The symptoms of the patient improved dramatically even in the first week (ΝΥΗΑΙΙwithout anginal symptoms, nocturnal dyspnea, or dizziness at standing up, and less frequent palpitation).

Image 2. Comparison between echocardiographic examination before(upper panel)and 3 months after alcohol septal ablation (lower panel). Doppler imaging of the transmitral flow, and measurement of the left atrial area and volume in end-systole and end-diastole.The reduction of the left atrial volumes with increase in left atrial systolic output (right column) reflects the obvious improvement in the diastolic function after alcohol septal ablation (left column).

Echocardiography at 3-month follow-up confirmed the good result with decrease of the gradients (20 mmHg at rest, 40 mmHg with Valsalva) and improvement of the mitral inflow pattern (Image 2). Left atrial enlargement markedly decreased (61 mm, area and volume at end-systole 43 cm2, 202 ml, and at end-diastole 33cm2, 134 m respectively) with now obviously improved atrial contractility.

The patient became pregnant 5 months after septal ablation and had no specific problems until the last trimester, when she appeared with paroxysmal atrial fibrillation (PAF) and wide QRS tachycardia. She stayed in hospital for rhythm monitoring and received an ICD soon after delivery of a healthy boy with caesarian section.

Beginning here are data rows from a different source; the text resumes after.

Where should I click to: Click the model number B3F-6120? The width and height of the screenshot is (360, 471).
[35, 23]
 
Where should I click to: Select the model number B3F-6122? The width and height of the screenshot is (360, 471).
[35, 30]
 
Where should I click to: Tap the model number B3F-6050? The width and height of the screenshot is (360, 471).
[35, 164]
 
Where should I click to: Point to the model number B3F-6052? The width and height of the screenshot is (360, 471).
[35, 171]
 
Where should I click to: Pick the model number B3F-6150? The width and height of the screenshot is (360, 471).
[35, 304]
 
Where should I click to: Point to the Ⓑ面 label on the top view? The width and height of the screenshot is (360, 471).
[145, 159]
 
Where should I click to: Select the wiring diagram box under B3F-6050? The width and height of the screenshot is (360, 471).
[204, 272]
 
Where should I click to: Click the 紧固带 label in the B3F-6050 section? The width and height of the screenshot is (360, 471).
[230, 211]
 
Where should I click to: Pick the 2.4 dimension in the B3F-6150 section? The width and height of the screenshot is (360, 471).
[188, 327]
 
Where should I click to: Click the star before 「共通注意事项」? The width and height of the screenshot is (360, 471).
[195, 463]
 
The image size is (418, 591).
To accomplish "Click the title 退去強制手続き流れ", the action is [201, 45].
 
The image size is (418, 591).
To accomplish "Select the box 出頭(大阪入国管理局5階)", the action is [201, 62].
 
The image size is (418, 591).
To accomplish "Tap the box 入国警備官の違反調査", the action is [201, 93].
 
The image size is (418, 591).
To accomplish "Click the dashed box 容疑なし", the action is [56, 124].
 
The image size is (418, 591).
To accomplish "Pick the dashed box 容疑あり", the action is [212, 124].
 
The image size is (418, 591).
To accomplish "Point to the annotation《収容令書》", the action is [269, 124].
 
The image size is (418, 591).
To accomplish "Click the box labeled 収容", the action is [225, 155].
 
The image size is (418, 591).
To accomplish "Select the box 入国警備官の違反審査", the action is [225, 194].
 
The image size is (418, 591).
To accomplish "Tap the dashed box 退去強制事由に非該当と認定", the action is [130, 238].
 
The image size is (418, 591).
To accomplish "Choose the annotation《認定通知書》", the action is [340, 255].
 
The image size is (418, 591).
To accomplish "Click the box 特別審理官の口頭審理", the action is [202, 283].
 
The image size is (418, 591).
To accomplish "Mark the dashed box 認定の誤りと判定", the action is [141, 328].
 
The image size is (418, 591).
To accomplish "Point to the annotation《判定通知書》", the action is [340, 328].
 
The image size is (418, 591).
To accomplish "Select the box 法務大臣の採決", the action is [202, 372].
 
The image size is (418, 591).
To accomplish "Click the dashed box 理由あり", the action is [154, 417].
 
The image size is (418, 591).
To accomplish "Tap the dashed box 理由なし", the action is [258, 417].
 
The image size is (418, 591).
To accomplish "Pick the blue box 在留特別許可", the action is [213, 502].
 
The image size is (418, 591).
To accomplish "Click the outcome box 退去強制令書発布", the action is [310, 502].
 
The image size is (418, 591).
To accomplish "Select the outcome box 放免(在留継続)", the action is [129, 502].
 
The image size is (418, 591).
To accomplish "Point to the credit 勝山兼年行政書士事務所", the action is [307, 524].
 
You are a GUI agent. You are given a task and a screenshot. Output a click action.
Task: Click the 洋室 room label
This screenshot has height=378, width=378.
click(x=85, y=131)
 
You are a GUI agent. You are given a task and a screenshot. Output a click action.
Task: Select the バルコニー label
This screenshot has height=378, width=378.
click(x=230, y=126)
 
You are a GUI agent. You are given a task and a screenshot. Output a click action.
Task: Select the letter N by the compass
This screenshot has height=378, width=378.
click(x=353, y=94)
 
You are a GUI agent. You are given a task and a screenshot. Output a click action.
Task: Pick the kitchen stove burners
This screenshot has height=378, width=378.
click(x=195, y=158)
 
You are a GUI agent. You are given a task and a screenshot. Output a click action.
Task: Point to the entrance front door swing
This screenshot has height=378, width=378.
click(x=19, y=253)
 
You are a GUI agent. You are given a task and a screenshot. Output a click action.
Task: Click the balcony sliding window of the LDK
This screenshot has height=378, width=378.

At 3-year follow-up, the patient has put on excess weight (110 kg) and appears to be in NYHA II with occasional palpitation without any documented PAF episodes. Echocardiography shows a stable result with no LVOTG (6mmHg, 17mmHg) and a preserved transmitral inflow pattern (DT 230 msec) as well as a more or less preserved left atrial geometry and function (volume at end-systole 213ml and at end-diastole 148 ml).

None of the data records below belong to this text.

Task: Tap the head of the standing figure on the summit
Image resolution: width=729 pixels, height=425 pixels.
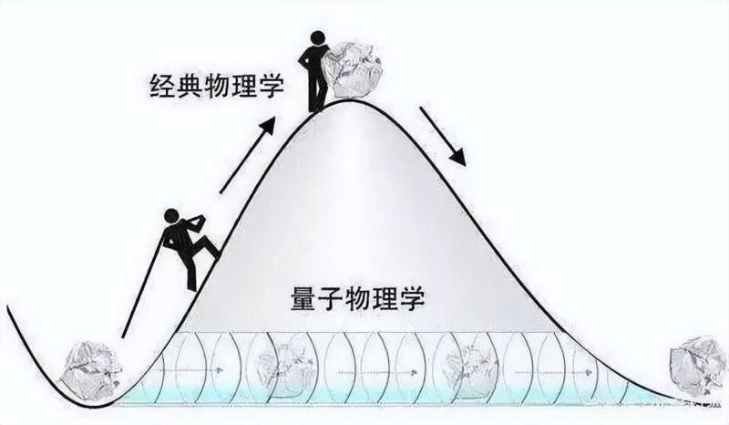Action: [318, 40]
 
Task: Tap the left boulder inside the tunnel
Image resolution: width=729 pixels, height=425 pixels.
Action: [282, 363]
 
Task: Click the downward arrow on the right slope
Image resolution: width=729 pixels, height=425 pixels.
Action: [443, 137]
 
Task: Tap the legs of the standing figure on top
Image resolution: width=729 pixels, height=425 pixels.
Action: [317, 91]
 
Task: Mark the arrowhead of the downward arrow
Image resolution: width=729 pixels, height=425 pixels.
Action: [458, 158]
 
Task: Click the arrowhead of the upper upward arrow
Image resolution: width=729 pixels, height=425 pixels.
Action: [271, 121]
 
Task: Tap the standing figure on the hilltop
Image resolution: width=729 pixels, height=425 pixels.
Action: [317, 71]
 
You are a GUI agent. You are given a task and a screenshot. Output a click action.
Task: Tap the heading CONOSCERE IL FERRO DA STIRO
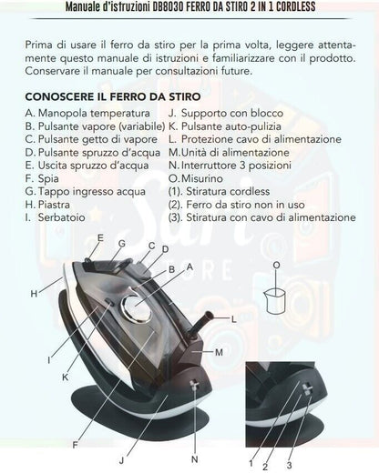113,96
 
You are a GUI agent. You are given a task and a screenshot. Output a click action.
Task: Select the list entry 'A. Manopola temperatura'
87,113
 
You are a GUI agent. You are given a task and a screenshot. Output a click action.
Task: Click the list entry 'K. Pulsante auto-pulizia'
225,126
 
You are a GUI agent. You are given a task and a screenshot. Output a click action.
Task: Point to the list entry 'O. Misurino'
196,178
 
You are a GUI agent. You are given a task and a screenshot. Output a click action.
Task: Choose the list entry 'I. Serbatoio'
56,217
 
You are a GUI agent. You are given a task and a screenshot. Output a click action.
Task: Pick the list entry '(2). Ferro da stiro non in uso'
237,205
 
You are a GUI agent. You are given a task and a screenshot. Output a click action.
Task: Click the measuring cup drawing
275,301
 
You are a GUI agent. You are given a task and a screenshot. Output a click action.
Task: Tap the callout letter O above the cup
276,266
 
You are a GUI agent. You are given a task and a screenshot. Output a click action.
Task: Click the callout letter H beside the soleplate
34,294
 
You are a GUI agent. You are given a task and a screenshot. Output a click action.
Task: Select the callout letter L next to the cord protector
233,319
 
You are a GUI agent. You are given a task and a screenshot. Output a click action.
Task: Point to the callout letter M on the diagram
219,352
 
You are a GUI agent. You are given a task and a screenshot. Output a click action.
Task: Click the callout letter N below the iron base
195,459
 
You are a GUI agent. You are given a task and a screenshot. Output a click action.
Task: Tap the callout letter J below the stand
121,460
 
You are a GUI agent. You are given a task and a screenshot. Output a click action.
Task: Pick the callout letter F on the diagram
75,445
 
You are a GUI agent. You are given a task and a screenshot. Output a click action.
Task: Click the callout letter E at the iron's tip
100,238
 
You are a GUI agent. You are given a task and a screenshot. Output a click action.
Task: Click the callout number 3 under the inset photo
289,465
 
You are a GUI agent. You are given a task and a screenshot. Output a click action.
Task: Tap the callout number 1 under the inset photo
251,463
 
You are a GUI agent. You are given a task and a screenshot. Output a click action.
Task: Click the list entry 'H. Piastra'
47,205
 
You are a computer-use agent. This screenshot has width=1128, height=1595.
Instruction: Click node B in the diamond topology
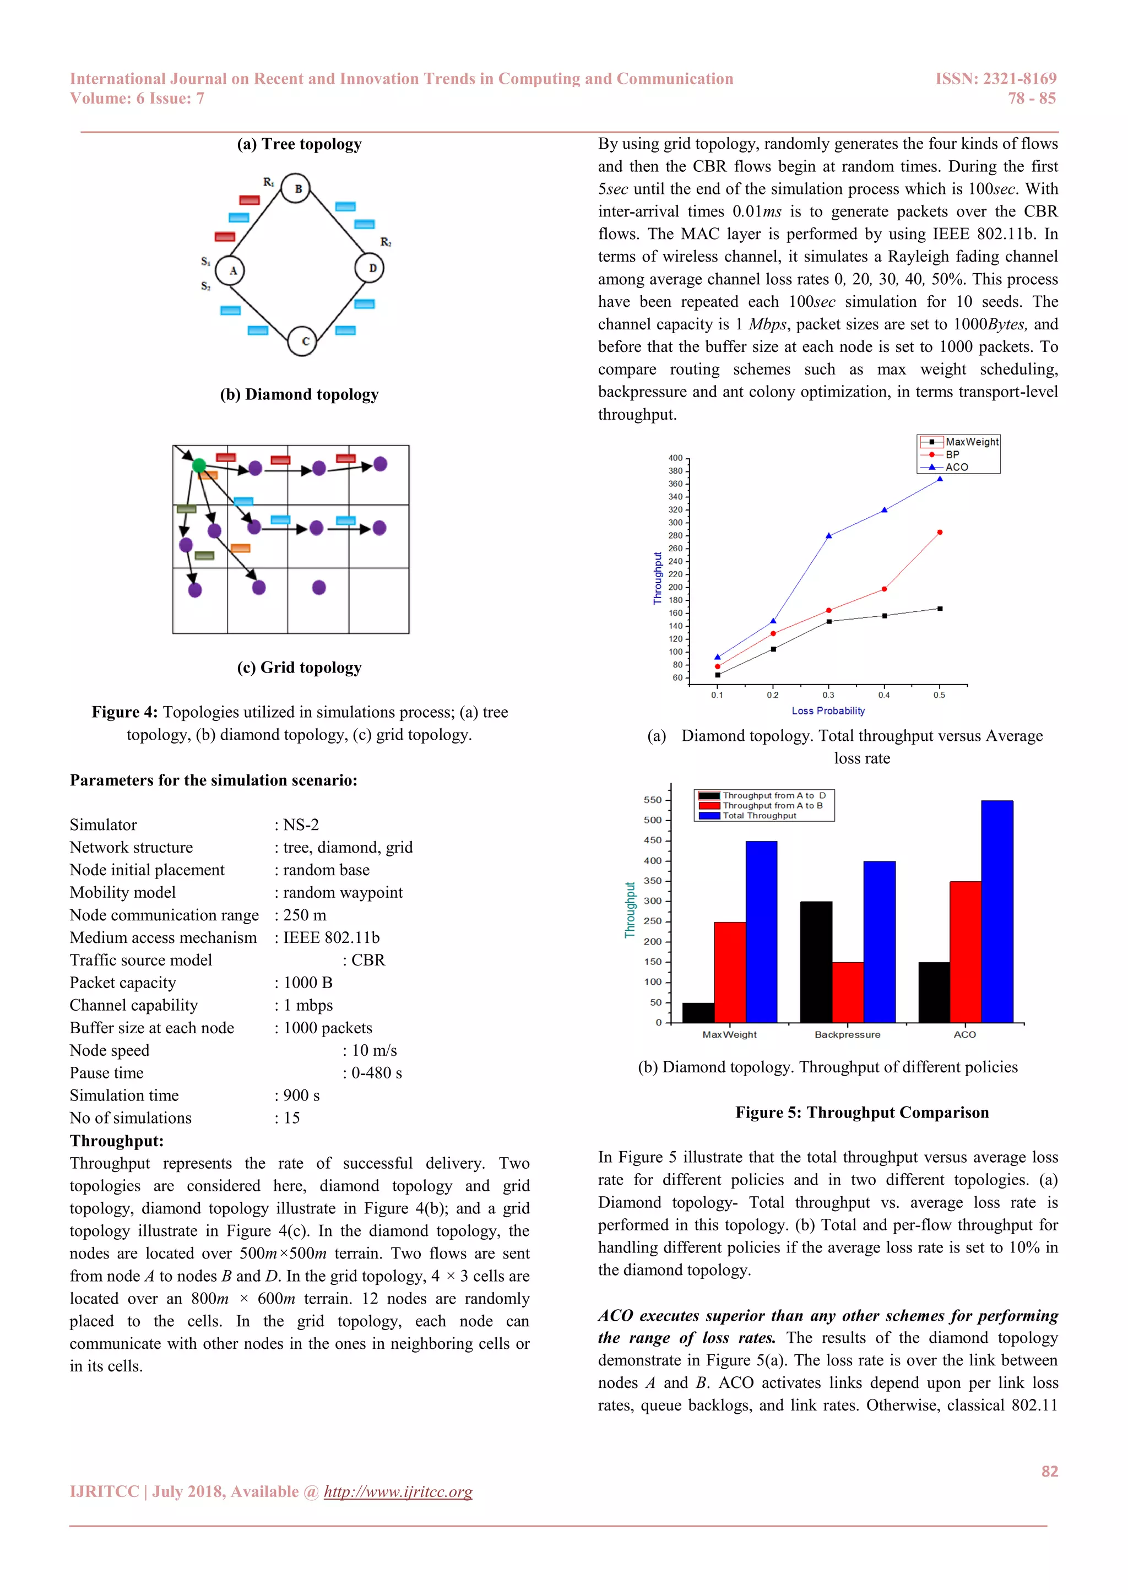click(296, 188)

We conclude that despite an advanced stage of hypertrophic cardiomyopathy with excessive remodeling of the left ventricle and the left atrium, the existence of a significant obstruction identifies patients that can still benefit from septal reduction treatment by improving diastolic function(4) and probably delaying the rate of the remodeling process apart from symptomatic relief.

The content of this article reflects the personal opinion of the author/s and is not necessarily the official position of the European Society of Cardiology.